I recently had the pleasure of seeing a performance of the revival of Edward Albee’s play, Three Tall Women, on Broadway. It was brilliant, and reminded me of all that theater should be—palpable, true, and energized with a spirit that transcends any particular time or place. The work of the actresses, Glenda Jackson, Laurie Metcalf, and Alison Pill, was stunning in its unselfish awareness of each other—all playing the same woman at different stages of her life—and in its almost childlike joy of being on stage together in celebration of this esteemed work.
A number of weeks ago, I enjoyed a similar experience, watching our Kindergarten and first grade students’ production of stories and songs by Dr. Seuss. The making of art was a wet one that morning, as a soggy spring snow accompanied them to the theater where they abandoned their soaked coats to a pile on the table and asked me with sincere artistic concern if their face paint was smeared. I assured them it was perfect, as their teachers ushered them to their places in their festively colored costumes and even brighter faces. They knew what to do, exactly where they needed to be at any given moment. This was their show and they performed their choreography with confidence, making eye contact with each other and the audience, and they sang with grace and abandonment the Seuss mantra—a person’s a person no matter how small—giving new meaning to the phrase “straight from the heart.” There was nothing circuitous about this performance, nothing segued or forced. Its communication was straightforward and true. It was as though every happy moment in their young lives had come together to be celebrated and shared through this production.
As we all poured out of the theater into what was suddenly the after storm Colorado sunshine I have come to know and love, a parent said to me sighing, “Wow, I needed that. I feel much better now.” I was touched by his words because I could see that he did feel better, as did the rest of us. We were stimulated and refreshed, and it got me to thinking that maybe it wouldn’t be a half bad idea if we could begin all mornings like this, sharing a moment or two that is about the “we” not the “me,” and imagining the “oh, the places you’ll go, when you think about Seuss.”
These, our very youngest of performers, not unlike the seasoned actors of Albee’s revival, achieved a vivacity of presence. As a collective, they were a power group, a force capable of taking a mass of caffeinated and busy adults and making us stop for a spell to engage with them in an experience that was something more than the humid theater, damp garments and impatient duties of the day. They sparkled, and for that handful of time, we sparkled too, as parents, as teachers, and as human beings. We felt the logic in the lyrics, “anything’s possible,” and looking into their eyes as they opened their arms to us, we believed this was true. Furthermore, they were not multitasking. They were the enlightened here and now and we would do well to take note of this type of absolute and realized presence.
When the performance was over, students hugged their families, posed for pictures and they walked in beauty, to paraphrase Lord Byron—actually they ran—up and down and throughout the theater that will be their artistic home for the next twelve years.
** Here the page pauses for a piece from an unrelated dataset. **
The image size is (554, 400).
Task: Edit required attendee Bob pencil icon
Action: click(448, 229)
It is a home that will define them, teach them, excite them, and provide a solid training ground as well as a cathedral of beauty for the performing artists within their hearts. A number will become working artists; others will not, but all will be given the opportunity to enjoy a plethora of engaging performing arts experiences during their time at CA, in our projected new edifice with state-of-the-art theater and dance facilities that will conduct them to the precipice of college and the rest of their lives. This, I know, is difficult to imagine right now when you gaze upon the faces of your six-year-olds, and part of you wants to keep them right there on that school stage, but as Seuss says of them—You have brains in your head. You have feet in your shoes. You can steer yourself any direction you choose.
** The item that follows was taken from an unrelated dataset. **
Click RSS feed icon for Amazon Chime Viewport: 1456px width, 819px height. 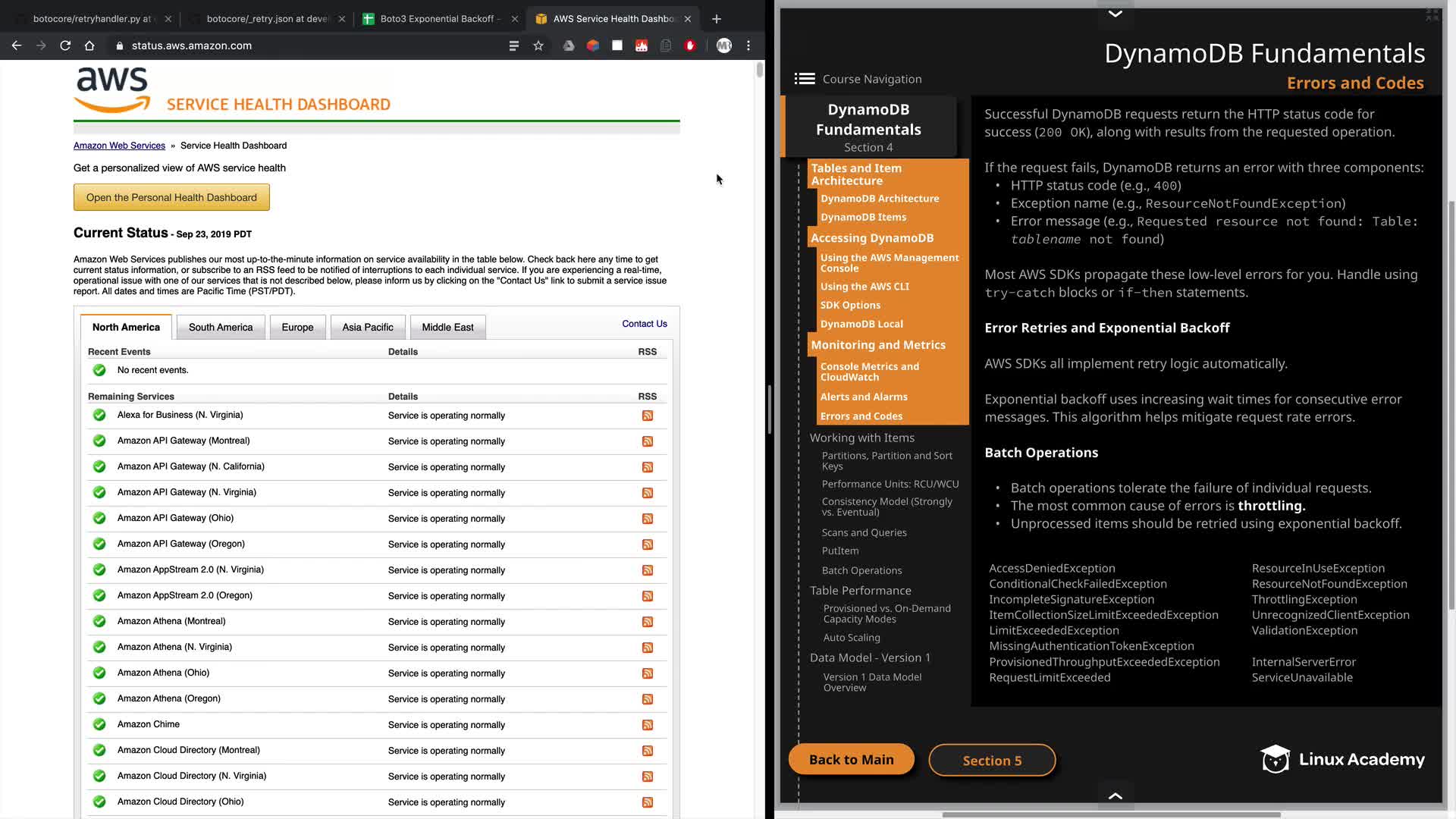coord(648,725)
The best part of steering themselves through a CA education is that, on their way, they will collect much joy, and they will spread that joy to others because they are generous like that, and because it is inevitable. It is not by accident that I see their smiles in the faces of every one of our graduating seniors. What they are teaching us now in their early youth is what they already know deep down—that art is important—and that in our hectic world today, we all could use a little art. In fact, we need art now—more than ever. It makes people feel better. Good summer to all of you. It is a gift for us to teach your children who are full and gracious human beings—no matter how small.